Improving expressivity of source posteriors

# Improving expressivity of source posteriors I propose to use autoregressive convolutional layers to model local correlations in the source parameters. Good discussions about the topic can be found here: https://arxiv.org/abs/1901.11137 Given some image $x$, the basic goal is to perform a convolution $$ x' = C x $$ with convolution layer $C$ such that the log determinant of this operation is simple to calculate. This is in fact the case when kernels of the form ![](https://i.imgur.com/ryivBab.png) are used (being strictly zero in the white regions). Convolution with this kernel leads to a strictly triangular convolution matrix, of the form ![](https://i.imgur.com/K9P60WN.png) The determinant is in this case just given by a product of diagonal elements. It is given by $$ \log\det C = h\cdot w\cdot\log K_{mm} $$ where $K_{mm}$ denotes the central value of the convolution kernel, and $h$ and $w$ the height and width of the image. In order to account for the possibility that correlation structure can change throughout the image, it makes sense to (1) introduce diagonal weight layers and (2) to use multiple channels. In that case the operation becomes $$ x' = \sum_c W_c C_c x $$ where $W_c$ denotes multiple $h\times w$ tensors, $c$ is the channel index, and $C_c$ denotes the corresponding convolution.
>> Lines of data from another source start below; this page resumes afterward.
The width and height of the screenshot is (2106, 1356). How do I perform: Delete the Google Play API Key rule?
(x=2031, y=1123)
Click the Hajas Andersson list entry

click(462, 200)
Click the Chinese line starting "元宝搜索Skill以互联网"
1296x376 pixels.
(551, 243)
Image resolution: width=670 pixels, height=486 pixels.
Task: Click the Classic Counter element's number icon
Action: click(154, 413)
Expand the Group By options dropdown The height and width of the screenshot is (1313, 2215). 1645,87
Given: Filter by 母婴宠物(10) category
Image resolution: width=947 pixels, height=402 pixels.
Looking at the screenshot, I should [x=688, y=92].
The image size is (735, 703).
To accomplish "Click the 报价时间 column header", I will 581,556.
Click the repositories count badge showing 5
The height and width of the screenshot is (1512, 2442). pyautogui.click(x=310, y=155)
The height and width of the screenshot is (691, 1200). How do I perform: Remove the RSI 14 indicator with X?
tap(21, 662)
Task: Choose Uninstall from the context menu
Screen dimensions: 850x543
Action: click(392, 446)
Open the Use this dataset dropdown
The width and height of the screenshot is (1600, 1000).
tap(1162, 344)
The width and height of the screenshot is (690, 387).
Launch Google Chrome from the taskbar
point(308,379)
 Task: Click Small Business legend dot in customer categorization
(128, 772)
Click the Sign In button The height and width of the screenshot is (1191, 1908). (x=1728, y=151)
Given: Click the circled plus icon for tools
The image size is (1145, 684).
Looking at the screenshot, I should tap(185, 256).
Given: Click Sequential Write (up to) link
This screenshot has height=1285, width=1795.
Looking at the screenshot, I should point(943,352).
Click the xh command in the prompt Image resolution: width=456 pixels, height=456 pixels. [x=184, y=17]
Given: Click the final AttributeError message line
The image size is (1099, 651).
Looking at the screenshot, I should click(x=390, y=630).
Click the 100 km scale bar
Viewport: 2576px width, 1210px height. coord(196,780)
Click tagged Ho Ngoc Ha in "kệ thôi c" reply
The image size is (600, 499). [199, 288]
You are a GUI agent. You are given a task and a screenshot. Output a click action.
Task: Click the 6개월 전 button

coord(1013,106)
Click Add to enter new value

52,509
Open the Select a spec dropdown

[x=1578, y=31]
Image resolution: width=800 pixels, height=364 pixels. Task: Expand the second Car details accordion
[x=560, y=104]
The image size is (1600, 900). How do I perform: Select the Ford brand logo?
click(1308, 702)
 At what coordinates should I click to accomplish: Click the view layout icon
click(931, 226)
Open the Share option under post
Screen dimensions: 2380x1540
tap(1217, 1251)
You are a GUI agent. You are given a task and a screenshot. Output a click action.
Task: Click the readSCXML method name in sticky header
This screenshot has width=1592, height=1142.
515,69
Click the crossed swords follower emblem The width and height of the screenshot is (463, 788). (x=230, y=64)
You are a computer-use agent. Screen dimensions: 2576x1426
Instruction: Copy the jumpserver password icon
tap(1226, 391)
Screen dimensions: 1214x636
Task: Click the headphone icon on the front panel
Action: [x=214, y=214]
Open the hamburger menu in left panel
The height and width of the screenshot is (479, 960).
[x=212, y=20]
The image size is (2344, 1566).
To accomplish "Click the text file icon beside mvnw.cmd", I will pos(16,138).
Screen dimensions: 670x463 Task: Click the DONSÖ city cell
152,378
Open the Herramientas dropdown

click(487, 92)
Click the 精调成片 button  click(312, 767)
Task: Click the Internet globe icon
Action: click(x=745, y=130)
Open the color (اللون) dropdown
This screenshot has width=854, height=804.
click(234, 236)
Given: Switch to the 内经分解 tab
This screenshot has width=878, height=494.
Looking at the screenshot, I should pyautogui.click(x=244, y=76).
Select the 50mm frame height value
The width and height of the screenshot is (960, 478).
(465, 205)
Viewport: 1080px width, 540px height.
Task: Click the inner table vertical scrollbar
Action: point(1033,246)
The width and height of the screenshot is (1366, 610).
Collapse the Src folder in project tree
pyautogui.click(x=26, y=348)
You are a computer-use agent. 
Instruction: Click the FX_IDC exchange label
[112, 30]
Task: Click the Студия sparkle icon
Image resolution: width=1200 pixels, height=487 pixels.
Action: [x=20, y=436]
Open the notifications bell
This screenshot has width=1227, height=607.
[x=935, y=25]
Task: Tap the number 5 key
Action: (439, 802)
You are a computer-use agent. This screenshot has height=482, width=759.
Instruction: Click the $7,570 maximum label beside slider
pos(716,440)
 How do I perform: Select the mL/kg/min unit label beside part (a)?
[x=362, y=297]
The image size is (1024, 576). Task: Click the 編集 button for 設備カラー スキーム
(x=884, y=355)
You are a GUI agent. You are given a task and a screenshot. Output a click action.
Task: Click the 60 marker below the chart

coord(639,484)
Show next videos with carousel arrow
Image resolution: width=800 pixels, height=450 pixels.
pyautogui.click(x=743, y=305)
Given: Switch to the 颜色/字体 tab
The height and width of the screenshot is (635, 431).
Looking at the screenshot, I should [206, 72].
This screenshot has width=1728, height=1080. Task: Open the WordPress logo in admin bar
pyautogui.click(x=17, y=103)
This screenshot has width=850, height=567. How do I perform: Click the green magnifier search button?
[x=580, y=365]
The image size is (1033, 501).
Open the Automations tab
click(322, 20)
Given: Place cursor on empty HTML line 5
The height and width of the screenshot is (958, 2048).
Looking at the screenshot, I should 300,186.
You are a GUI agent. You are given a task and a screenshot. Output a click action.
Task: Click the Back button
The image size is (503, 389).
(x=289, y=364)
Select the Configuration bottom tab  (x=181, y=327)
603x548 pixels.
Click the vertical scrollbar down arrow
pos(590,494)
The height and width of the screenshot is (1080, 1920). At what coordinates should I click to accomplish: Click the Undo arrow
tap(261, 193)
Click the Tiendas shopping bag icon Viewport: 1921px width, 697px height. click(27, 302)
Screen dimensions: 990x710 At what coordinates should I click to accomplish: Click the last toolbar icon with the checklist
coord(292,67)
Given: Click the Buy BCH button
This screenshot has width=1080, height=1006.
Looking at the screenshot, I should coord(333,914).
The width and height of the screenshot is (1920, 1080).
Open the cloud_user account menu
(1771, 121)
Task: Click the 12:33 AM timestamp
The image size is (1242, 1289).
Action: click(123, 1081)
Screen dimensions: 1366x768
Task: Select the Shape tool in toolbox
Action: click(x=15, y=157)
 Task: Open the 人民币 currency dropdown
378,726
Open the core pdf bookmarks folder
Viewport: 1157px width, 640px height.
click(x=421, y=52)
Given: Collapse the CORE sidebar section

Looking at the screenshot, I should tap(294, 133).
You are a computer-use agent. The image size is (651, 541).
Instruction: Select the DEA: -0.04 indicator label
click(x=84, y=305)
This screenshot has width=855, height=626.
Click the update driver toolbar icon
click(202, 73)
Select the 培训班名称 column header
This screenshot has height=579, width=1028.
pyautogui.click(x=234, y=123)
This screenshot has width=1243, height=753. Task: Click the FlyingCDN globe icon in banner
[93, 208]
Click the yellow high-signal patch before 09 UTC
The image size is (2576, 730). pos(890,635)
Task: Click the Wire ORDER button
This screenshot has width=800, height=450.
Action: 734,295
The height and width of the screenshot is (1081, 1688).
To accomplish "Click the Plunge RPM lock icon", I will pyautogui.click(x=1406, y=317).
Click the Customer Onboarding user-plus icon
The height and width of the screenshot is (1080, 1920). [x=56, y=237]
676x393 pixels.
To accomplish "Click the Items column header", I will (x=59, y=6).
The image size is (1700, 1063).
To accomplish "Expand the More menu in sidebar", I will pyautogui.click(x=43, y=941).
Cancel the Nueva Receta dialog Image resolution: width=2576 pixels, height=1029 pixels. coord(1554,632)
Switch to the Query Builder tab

The log-det of this operation is easy to calculate and reads $$ \log\det \frac{\partial x'}{\partial x} = \sum_{ij} \log \sum_c W_{ij,c} K_{mm,c} $$ where the sum over $i, j$ is the sum over image height and width. ### Notes - The central value of the kernel needs to be strictly positive - Zero values have to be enforced by switching of gradients appropriately (see, e.g., https://discuss.pytorch.org/t/applying-custom-mask-on-kernel-for-cnn/87099, for technical details). - The weight matrices $W$ should be strictly positive.